Joue aussi la mémoire des puissants mouvements de 2003 et de 2010 contre la réforme des retraites, et de leur échec malgré une longue succession de gigantesques manifestations largement soutenues par l’opinion publique. Il fallait donc innover.
Ce travail de réappropriation de la parole et de la créativité constitue un « nous » populaire. Il reconstruit du commun entre des individus jusqu’ici séparés par la concurrence et entre des luttes elles-aussi impuissantes car divisées. Le salariat éparpillé en multiples statuts, tétanisé par la précarité et la peur du déclassement, ne parvient plus à occuper les usines ou les bureaux : il occupe les places. On voit bien la puissance politique possible de cette créativité populaire. Mais elle est encore en devenir. Comment faire pour que Nuit Debout déploie véritablement sa puissance et commence à changer la société, au-delà des places occupées ?
Appeler à la rédaction d’une constitution ou à la grève générale suppose la question résolue. On doit bien sûr commencer à y réfléchir, mais rédiger une nouvelle constitution ne deviendra d’actualité qu’en réponse à l’affirmation d’une puissance constituante. Or Nuit Debout n’est encore qu’un début de pouvoir destituant. Le blocage de l’économie par la grève serait une arme précieuse, mais la Nuit Debout se construit pour l’instant sans grèves. Il faut donc, sans attendre, imaginer des objectifs et des formes d’action différentes qui s’appuient sur l’énorme énergie déjà disponible.
En 2010, des AG interprofessionnelles avaient initié des blocages de dépôts de carburant et de plate-formes logistiques qui auraient pu faire basculer le rapport des forces s’ils s’étaient étendus. Plus largement, ces dernières années ont vu une progression inédite en France des actions de désobéissance civique, une tradition de lutte jusqu’ici peu enracinée dans notre pays. Notre-Dame des Landes, Sivens et autres projets inutiles et fermes industrielles, lanceurs d’alerte, actions antipub, faucheurs de chaises dans les banques impliquées dans les paradis fiscaux, actions lors de la COP 21 et maintenant contre les multinationales pétrolières à Pau ou à Paris...
Face à une oligarchie retranchée dans son bunker d’où elle gouverne contre le peuple, le blocage et la désobéissance civique deviennent des outils clés. Le scandale Panama Papers s’est ajouté à l’agression de la loi Travail pour démontrer le cynisme des élites. Des actions de désobéissance non violente mais déterminée contre le Medef, les banques et les multinationales peuvent aujourd’hui contribuer au rapport de forces qui permettra des victoires, tant sur la loi Travail que sur les paradis fiscaux et les énergies fossiles.

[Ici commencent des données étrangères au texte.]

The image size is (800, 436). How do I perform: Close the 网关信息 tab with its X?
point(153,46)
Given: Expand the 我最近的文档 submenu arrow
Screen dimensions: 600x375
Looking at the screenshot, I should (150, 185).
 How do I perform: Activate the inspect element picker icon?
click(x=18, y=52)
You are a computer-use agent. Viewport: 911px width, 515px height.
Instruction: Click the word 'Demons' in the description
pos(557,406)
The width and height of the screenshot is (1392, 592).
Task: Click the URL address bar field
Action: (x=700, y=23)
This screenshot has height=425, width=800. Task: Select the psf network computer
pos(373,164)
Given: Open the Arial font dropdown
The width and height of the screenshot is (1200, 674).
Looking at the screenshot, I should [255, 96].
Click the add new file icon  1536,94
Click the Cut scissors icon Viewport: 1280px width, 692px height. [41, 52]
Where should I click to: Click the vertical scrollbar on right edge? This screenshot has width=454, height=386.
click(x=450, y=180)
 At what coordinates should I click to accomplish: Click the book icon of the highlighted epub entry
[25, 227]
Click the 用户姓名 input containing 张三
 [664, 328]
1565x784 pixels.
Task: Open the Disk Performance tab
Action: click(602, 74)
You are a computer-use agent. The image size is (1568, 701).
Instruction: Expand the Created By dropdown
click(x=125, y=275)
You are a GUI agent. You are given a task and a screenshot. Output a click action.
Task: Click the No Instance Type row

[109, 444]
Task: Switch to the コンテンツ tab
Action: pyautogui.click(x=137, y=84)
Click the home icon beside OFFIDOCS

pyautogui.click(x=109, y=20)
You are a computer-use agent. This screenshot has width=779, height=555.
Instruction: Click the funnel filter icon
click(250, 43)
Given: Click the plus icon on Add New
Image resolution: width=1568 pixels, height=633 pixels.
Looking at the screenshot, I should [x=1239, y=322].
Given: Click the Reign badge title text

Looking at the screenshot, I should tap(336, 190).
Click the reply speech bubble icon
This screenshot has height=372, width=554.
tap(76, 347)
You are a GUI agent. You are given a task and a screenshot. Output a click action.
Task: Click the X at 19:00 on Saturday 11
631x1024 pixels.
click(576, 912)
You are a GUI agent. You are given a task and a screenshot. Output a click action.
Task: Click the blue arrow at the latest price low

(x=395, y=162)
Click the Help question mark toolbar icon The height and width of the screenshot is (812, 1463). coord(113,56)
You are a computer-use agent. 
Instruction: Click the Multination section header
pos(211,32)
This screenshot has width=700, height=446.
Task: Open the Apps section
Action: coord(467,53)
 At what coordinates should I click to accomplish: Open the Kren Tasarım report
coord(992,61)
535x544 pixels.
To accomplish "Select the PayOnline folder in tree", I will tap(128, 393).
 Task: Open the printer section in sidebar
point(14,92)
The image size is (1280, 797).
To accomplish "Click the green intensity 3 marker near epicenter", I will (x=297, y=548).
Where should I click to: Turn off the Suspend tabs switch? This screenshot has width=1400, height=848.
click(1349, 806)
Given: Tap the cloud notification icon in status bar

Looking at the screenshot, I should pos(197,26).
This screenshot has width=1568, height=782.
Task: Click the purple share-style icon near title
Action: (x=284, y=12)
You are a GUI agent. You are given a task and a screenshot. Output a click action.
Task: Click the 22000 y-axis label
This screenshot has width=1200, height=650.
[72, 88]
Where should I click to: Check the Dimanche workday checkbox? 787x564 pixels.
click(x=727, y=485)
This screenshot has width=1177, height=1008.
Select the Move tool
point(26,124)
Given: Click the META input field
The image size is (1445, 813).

Contre la loi Travail et son monde, contre l’évasion fiscale et les crimes climatiques, les pétitions, les grèves et les manifestations, les occupations de places sont indispensables mais ne suffiront pas : en lien avec la place de la République et toutes les places occupées, avec les syndicats et associations, avec les citoyen.ne.s mobilisé.e.s, inventons les actions de désobéissance non violente et résolue qui frapperont les imaginations et renforceront le pouvoir citoyen.